News flash: ambition can wait | The Triangle

News flash: ambition can wait

Photograph courtesy of caio_triana at Pixabay

Cru at Drexel University Jan. 18 not crew (the rowing team), but Cru, a Christian group. We recently had a speaker named Shay Scott from Temple University come to speak. She’s a 26-year-old young pastor who hates “funeral churches.” (A funeral church is when the majority of the congregation is 50 and older.) Scott went to Lincoln University and recently completed her seminary at George Washington University. She’s also a millennial who worries and plans her every moment in life.

Scott spoke to the crowd about the typical college student’s worries. According to her, a vast majority of college students worry to a point that some make themselves physically sick. College students also keep themselves too busy for their own good.”

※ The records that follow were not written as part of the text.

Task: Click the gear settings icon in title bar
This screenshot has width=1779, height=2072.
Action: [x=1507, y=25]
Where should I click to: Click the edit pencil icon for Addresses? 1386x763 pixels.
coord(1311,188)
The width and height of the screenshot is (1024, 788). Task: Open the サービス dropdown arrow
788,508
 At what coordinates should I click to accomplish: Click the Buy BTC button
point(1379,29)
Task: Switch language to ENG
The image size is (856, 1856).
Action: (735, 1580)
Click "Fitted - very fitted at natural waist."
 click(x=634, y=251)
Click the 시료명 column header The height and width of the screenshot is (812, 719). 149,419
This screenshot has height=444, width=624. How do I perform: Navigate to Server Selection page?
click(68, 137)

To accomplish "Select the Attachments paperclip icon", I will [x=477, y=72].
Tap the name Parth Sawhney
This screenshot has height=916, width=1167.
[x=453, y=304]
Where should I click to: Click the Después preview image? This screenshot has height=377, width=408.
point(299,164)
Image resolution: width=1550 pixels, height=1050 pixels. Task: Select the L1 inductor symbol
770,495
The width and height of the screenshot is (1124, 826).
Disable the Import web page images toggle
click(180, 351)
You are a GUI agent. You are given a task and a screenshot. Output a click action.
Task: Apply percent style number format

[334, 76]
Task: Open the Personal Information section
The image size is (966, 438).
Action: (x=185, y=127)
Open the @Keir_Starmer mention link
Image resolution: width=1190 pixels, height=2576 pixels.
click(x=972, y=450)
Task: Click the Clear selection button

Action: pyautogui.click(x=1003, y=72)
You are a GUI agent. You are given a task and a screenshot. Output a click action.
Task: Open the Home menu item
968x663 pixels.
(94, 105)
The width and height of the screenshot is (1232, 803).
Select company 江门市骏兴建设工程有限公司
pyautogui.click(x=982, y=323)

Instantly, my mind was alarmed. I grew up in church and I know every message isn’t for every person, but there’s something about her words that just didn’t sit right with me.

When she began speaking, she started listing her life accomplishments, including where she went to school, her GPA and her first-generation college achievements. At first, I thought it was boastful, but then she went on to explain how college and life in general trains you to only talk  she called this performing.

Scott told us that driving into Drexel, within just two blocks, she saw 16 banners emblazoned with the famous Drexel slogan “Ambition can’t wait.” She instantly thought about the amount of pressure that slogan places on the students. In that moment, I thought about it as well.

Now, I don’t know why that’s Drexel’s slogan. Administration itself gets so ambitious that they can’t even accommodate the number of students they keep accepting. I often wonder who they are trying to beat.

The slogan can add to to the students’ stress by adding more pressure to their already heavy workload. The pressure that not just Drexel, but other academic institutions, put on their students can be saddening.

It works like this: go to college, sustain a 3.0 or aim for the 4.0, graduate, go back to graduate school, continue to sustain that GPA, try your best to not get roped into a career that offers less than $30 thousand per year. I forgot to mention, make sure you’re in at least five clubs and on the administrative board for one. If you can fit a sport in there, you’re the whole package.

This left me thinking, is it bad that I don’t worry? Is it bad I went to a school that’s beyond ambitious and that many of the students are too? I sat there thinking, I never worried about what college I was going to get into. I applied to 12 because I wanted to see who would take me. I made it fun and what happened, happened.

I rarely worry about midterms and other random tests we get within our academic institution. Some students fail a test, see the Drexel slogan and assume there’s a flaw in their master life plan now, which is never the case.

Scott also reminded the crowd that worrying doesn’t stop after grades are put in. Once graduated, you now begin to worry about securing a job. Then you start to think about finding your spouse, starting a future family and learning how to maintain it all. You can’t forget to schedule time with friends, and hopefully God as well. The point is, it just gets worse.

Now, I commend those who take every step they make in their young life seriously. Being ambitious is a great thing, but don’t push it too hard. I say this because as soon as you’re done college, your life will just get busier and busier and you’ll forget to stop and take time for yourself.

At the end of the day, if you worry about things that won’t really shape who you are,that’s a problem. When you walk out of your next class at Drexel and see “Ambition Can’t Wait,” remember: it actually can.